Economia Pieve Santo Stefano

Chiusura E45. Dai sindacati: "Venga delineata una strategia per una riapertura rapida e sicura"

Pagliantini, Fillea Cgil: "chiude per fallimento pubblico la E 45. Vengano individuati percorsi alternativi"

Quali saranno le ricadute sull'economia? Quali conseguenze dovranno accettare ed affrontare le aziende della Valtiberina?
Sono in attesa di risposte gli interrogativi sorti in concomitanza con la chiusura della E45 nel tratto tra Canili e Valsavignone.
L'arteria del traffico che solca l'alta valle del Tevere toccando anche la provincia di Arezzo è stata dichiarata inagibile oltre che a rischio cedimento.

La misura disposta alle 14 di questo pomeriggio arriva direttamente dalla Procura dele tribunale aretino che, a scopo precauzionale, ha scelto di interdire il trasito ai veicoli nei chilometri dove sorge il viadotto Puleto, giudicato appunto estremamente pericoloso e strutturalmente critico.

Una decisione che però, seppur doverosa, porta con sé delle conseguenze che potrebbero andare ad incidere sulla logistica delle aziende e delle imprese presenti in questo angolo di provincia. 

"La decisione della procura di Arezzo è giusta e doverosa - Antonella Pagliantini, segretaria provinciale Fillea Cgil - scongiura la possibilità che si ripeta un dramma come quello di Genova. Rimane l'angoscia e la preoccupazione per lo stato delle infrastrutture nel nostro Paese. Conseguentemente quali risultati abbia prodotto, nel corso dei decenni, il sistema degli appalti pubblici, l'incapacità della politica di riformare il sistema, investendo nelle competenze di chi dovrebbe e deve vigilare sulla qualità delle opere pubbliche invece che seguire la più facile strada degli appalti al massimo ribasso.

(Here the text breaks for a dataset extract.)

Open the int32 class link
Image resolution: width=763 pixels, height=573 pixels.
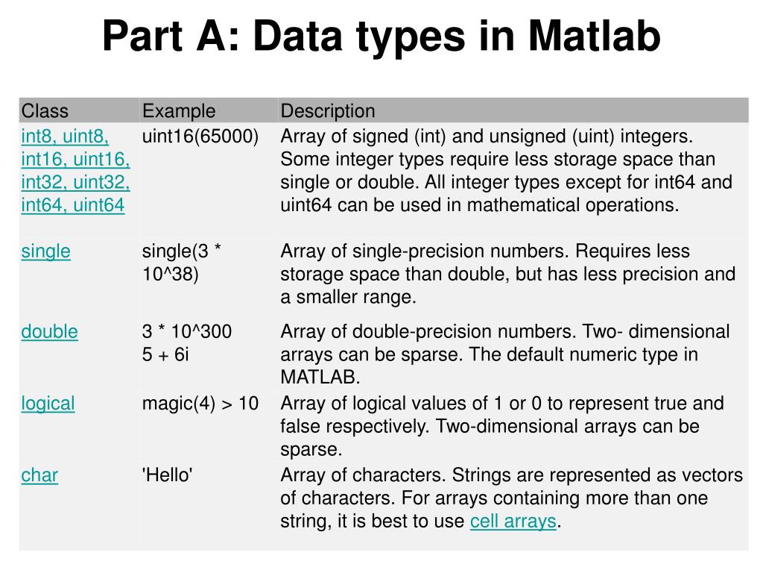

La E45, chiusa da oggi per iniziativa della magistratura, aveva un grande futuro: collegamento trasversale del paese e segmento della più ampia viabilità europea. Sempre che non ci siano stati difetti di progettazione o di costruzione, abbiamo invece  visto una strada piena di buche e priva di manutenzione. Dalla sua apertura, questa strada è sempre stata pericolosa e costante motivo di preoccupazione soprattutto per coloro che lo usano quotidianamente per lavoro.

La Fillea Cgil si augura che la decisione della magistratura apra una pagina nuova, sulla quale possa essere scritta una storia diversa per questa strada fondamentale per l'Italia centrale e per la sua economia. Chiediamo che le istituzioni e tutti i soggetti interessati mettano a punto progetti sia di breve termine, per attivare percorsi alternativi, sia di lungo termine per una radicale ed efficace manutenzione".